Developed with funding from the Mary and Robert Pew Public Education Fund, this outreach project promotes STEM education—science, technology, engineering and math—in public schools and is targeted for middle school students (grades 6–9).
The video inspires young students to pursue their interests in STEM fields, and it has already been incorporated into the curricula of Boynton Beach and Palm Beach County schools in Florida.
More on Yanagihara
Yanagihara is an R–01-funded investigator (R–01 grants from the National Institutes of Health are considered the “gold standard” of research grants), whose work includes intriguing studies which are helping elucidate the field ecology of box jellyfish and to develop effective treatments for box jellyfish stings.
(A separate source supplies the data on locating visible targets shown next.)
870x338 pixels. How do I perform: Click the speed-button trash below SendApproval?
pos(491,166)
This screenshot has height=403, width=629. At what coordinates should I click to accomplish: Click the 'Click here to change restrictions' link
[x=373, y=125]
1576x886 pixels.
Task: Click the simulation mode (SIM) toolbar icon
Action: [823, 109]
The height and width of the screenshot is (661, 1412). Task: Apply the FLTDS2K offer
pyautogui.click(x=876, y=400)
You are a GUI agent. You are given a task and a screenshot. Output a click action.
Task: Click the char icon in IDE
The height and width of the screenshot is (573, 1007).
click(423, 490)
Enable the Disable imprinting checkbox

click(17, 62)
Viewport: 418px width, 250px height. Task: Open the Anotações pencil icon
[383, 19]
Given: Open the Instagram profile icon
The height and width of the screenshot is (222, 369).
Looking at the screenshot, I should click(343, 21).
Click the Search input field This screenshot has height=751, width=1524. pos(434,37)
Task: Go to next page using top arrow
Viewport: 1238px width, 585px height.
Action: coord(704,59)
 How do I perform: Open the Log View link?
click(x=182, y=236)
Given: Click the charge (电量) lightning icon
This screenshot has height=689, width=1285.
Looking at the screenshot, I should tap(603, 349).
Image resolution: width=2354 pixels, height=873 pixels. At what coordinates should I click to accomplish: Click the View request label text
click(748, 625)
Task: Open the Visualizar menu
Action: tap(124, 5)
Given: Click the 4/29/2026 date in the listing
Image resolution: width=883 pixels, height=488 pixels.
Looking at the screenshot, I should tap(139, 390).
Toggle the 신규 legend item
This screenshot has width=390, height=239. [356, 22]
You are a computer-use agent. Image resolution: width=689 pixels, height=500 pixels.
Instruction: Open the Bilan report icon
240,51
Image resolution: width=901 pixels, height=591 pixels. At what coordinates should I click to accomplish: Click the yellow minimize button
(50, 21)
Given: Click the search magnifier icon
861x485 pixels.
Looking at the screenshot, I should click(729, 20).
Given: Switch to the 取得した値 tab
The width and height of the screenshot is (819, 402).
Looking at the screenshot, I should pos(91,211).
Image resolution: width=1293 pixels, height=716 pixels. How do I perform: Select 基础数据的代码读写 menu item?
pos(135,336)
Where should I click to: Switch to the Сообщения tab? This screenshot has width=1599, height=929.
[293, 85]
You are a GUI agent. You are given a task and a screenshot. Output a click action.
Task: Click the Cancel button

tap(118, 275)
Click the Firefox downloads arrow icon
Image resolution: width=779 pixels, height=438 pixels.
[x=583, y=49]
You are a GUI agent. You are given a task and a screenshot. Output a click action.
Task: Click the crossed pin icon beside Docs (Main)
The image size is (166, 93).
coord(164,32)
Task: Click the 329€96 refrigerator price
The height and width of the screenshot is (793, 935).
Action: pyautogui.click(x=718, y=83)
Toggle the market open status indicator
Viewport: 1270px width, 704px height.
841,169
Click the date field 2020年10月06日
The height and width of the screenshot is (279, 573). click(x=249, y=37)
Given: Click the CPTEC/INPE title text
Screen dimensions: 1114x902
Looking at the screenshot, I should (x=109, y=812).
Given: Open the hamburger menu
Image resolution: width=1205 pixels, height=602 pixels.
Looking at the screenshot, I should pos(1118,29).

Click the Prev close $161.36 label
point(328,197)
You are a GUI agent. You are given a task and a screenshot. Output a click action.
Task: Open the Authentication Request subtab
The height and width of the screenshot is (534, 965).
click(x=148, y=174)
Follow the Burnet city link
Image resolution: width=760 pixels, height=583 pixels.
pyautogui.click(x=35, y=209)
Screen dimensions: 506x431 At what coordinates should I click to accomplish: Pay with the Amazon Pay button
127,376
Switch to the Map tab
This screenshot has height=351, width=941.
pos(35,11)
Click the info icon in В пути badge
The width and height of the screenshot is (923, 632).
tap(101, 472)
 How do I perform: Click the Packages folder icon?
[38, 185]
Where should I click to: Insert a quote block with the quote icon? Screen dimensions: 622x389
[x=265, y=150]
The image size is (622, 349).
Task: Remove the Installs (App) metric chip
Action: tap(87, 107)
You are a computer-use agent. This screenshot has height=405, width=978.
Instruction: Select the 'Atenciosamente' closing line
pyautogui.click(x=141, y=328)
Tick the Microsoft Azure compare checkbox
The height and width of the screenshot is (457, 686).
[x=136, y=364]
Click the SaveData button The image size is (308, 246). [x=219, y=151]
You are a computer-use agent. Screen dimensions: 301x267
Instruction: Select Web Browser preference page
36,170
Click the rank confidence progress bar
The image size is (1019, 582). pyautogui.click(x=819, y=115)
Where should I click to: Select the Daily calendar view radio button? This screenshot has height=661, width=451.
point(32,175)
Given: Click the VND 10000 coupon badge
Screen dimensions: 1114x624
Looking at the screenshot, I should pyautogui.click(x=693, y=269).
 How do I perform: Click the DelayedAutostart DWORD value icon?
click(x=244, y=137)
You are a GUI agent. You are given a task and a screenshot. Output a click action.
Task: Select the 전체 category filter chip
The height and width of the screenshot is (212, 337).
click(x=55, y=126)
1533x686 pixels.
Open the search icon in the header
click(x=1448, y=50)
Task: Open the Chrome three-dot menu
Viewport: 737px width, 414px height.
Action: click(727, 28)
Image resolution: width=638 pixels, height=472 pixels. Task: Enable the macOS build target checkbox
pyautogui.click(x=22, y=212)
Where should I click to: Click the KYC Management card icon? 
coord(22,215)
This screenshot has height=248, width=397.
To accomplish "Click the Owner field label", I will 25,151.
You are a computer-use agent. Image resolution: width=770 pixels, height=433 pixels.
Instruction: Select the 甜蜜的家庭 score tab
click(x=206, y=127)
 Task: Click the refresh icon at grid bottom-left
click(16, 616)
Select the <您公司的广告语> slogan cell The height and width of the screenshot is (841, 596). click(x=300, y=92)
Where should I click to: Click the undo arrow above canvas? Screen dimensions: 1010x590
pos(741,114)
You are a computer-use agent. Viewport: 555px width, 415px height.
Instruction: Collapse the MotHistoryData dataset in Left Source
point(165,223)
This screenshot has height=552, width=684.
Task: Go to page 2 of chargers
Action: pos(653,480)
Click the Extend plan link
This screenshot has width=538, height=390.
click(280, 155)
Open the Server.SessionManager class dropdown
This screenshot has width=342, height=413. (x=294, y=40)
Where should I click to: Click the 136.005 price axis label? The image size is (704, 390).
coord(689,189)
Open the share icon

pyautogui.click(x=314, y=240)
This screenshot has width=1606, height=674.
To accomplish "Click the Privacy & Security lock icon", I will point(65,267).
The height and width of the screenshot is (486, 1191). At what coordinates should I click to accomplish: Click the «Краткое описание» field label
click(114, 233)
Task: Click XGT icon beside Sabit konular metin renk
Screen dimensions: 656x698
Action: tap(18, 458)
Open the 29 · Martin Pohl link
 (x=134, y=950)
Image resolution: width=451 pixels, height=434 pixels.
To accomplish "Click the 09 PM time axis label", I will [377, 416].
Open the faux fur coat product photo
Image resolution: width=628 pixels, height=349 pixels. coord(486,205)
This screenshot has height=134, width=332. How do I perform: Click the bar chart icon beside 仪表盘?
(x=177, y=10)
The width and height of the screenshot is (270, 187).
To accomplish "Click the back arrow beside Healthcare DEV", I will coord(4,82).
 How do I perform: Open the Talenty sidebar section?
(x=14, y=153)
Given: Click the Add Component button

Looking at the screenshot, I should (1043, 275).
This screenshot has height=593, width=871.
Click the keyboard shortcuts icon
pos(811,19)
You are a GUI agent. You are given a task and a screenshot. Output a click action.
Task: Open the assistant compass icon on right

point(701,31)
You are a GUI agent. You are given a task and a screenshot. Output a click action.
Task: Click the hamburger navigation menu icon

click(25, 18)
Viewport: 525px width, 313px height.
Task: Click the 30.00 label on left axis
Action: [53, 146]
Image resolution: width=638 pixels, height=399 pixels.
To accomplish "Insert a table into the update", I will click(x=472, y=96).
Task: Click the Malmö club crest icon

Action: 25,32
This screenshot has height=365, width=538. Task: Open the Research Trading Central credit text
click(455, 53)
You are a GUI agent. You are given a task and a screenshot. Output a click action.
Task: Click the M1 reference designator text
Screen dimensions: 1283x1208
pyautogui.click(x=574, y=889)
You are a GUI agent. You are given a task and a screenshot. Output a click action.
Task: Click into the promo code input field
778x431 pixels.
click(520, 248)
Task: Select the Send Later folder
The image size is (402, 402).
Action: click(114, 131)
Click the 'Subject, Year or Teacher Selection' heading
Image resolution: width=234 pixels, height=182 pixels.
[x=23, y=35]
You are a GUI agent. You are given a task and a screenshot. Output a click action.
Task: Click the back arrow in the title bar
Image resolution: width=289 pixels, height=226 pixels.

- UH News video: “Box jellyfish research breakthrough by Mānoa biochemist”
- UH News story: “Study links box jellyfish abundance and environmental variability”
(Her “sting stopper” helped swimmer Diana Nyad battle stings as Nyad made history swimming from Cuba to the United States in 2013. Yanagihara accompanied Nyad on the swim as her night time box jelly diver conducting repetitive perimeter sweeps and free dives both nights of her swim to assess box jelly threat.
Yanagihara’s patented discovery of a family of fluorescent proteins in blue bottle jellyfish may provide a diagnostic tool in medicine; further research into potential commercial applications is being funded partly through a venture capital fund managed by the University of Hawaiʻi Foundation.
Yanagihara is also looking to unlock the mystery of how box jellyfish reproduce.